En 1962 Rachel Carson (1907-1964) hizo sonar la alarma. Carson era una bióloga que trabajó varios años para el Departamento de Pesca de Estados Unidos. Su libro “Primavera silenciosa” (1962) denunciaba la acumulación de pesticidas en el ambiente y puso en marcha el movimiento ecologista. Algún tiempo después, se prohibió el DDT en todo el mundo.
El efecto invernadero
La energía solar por sí sola no basta para mantener la Tierra tan caliente como está. Las temperaturas se mantienen gracias a un fenómeno natural conocido como «efecto invernadero». Sin él, la temperatura de la superficie terrestre sería 38 °C más baja.
Cuando los rayos solares llegan a la superficie de la Tierra, ésta se calienta e irradia energía. Esta energía calórica es absorbida por el dióxido de carbono y el vapor de agua de la atmósfera, y permanece ahí. El primero que explicó este efecto fue el químico sueco Svante Arrhenius (1859-1927) en 1896. La cantidad de dióxido de carbono en la atmósfera ha aumentado desde 290 partes por millón a finales del siglo XIX a más de 350 en la actualidad. De continuar así, se acelerará el calentamiento global, porque el dióxido de carbono absorberá mucha más energía irradiada por la Tierra.

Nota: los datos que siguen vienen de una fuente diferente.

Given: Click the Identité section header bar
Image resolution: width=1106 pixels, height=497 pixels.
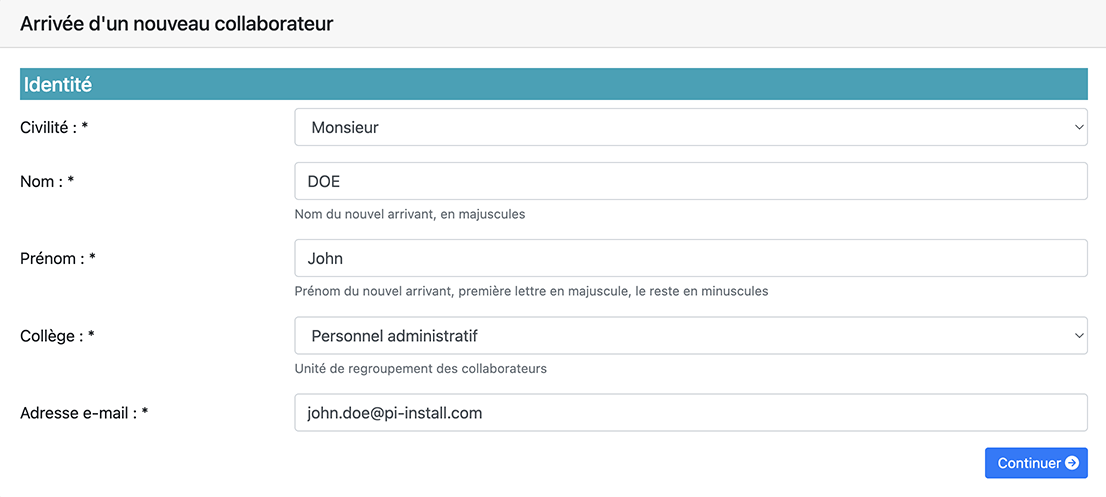Looking at the screenshot, I should pos(553,85).
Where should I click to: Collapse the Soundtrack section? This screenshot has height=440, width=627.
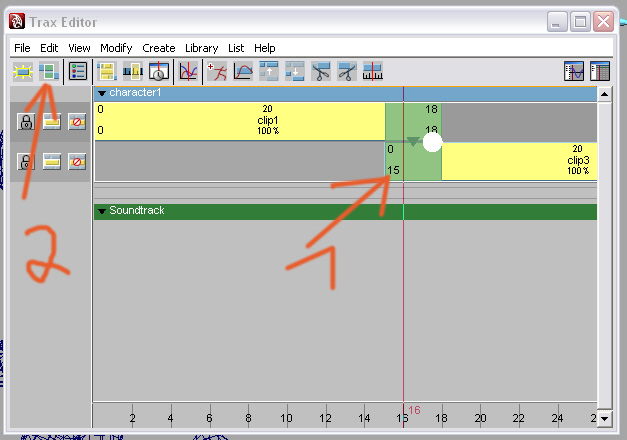click(x=101, y=211)
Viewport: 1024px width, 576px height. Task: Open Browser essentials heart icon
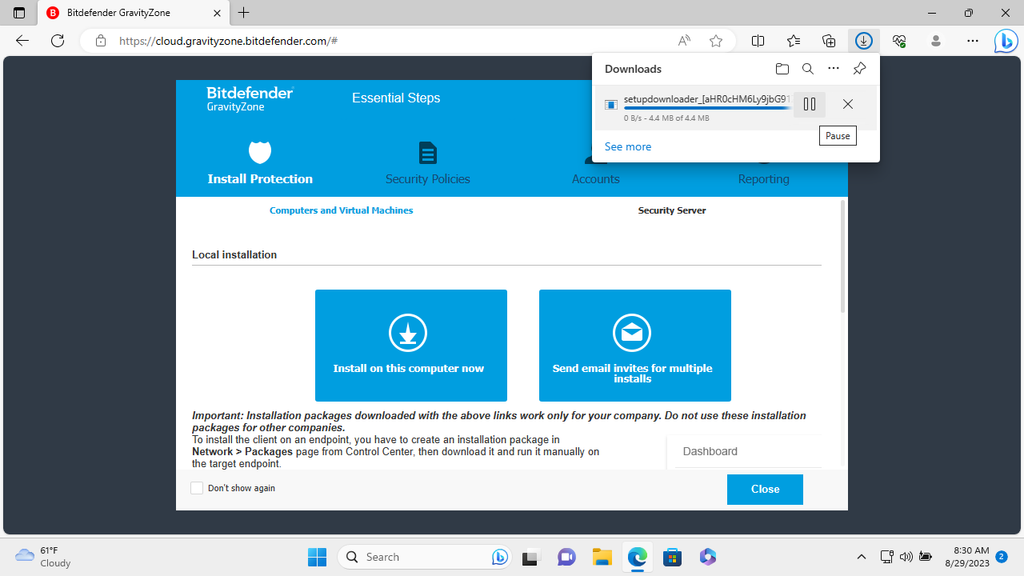coord(897,41)
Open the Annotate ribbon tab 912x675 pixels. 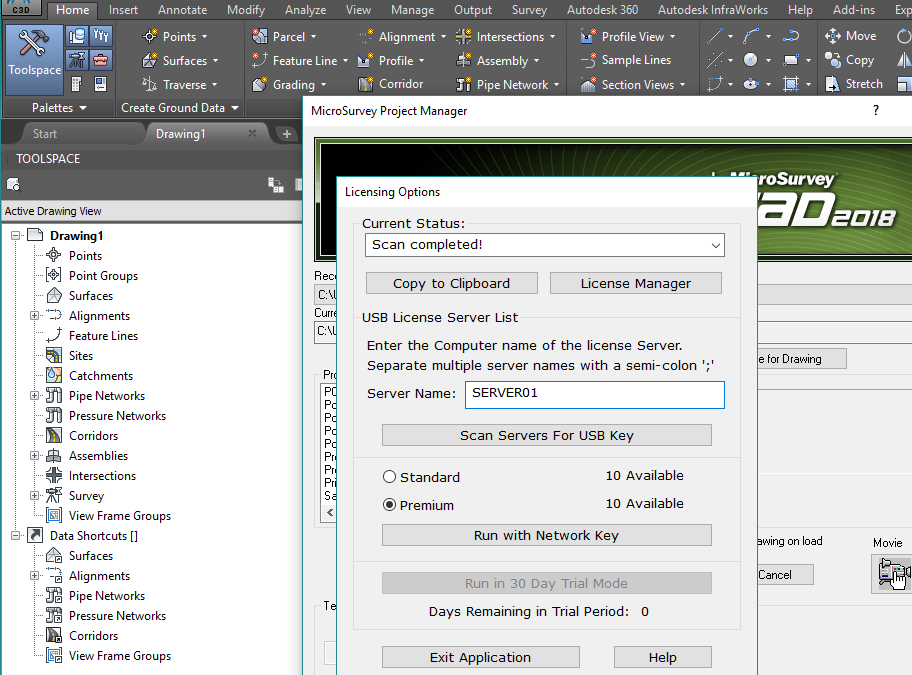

En los últimos 100 años, el dióxido de carbono vertido en la atmósfera por las fábricas y las quemas agrícolas ha contribuido a elevar medio grado centígrado la temperatura de la atmósfera terrestre.
El agujero de la capa de Ozono
En 1982 los científicos que trabajaban en la Antártida observaron que la capa de ozono de la atmósfera se volvía más fina. El ozono, una forma del oxígeno, forma un escudo que impide el paso de los dañinos rayos ultravioletas, de modo que se trataba de una mala noticia.
A Sherwood Rowland (1927-2012), científico de la Universidad de California, no le sorprendió el descubrimiento. Hacía más de diez años que había estudiado lo que ocurre con unos gases llamados clorofluorocarburos (CFC), empleados en los refrigeradores y los aerosoles. Al nivel del mar, los CFC persisten indefinidamente, pero cuando ascienden a las capas altas de la atmósfera, la luz ultravioleta los descompone, liberándose cloro. Y el cloro destruye el ozono.
Gaia
Los ecólogos piensan a lo grande, pero pocos elaboran teorías tan llamativas como el británico James Lovelock (1919- ), autor de la hipótesis “Gaia”, así llamada en alusión a la antigua diosa griega de la tierra. Según Lovelock, la Tierra entera funciona como un organismo. Todos sus sistemas vivos trabajan para mantenerla en condiciones habitables por los demás. Como cualquier ser vivo, la Tierra puede ponerse enferma -por ejemplo, por contaminación del aire- y tratará de combatir la infección. La idea es a la vez una bella metáfora y una teoría científica, y ha sido adoptada con entusiasmo por la cultura «nueva era». En cambio, los científicos se mantienen escépticos.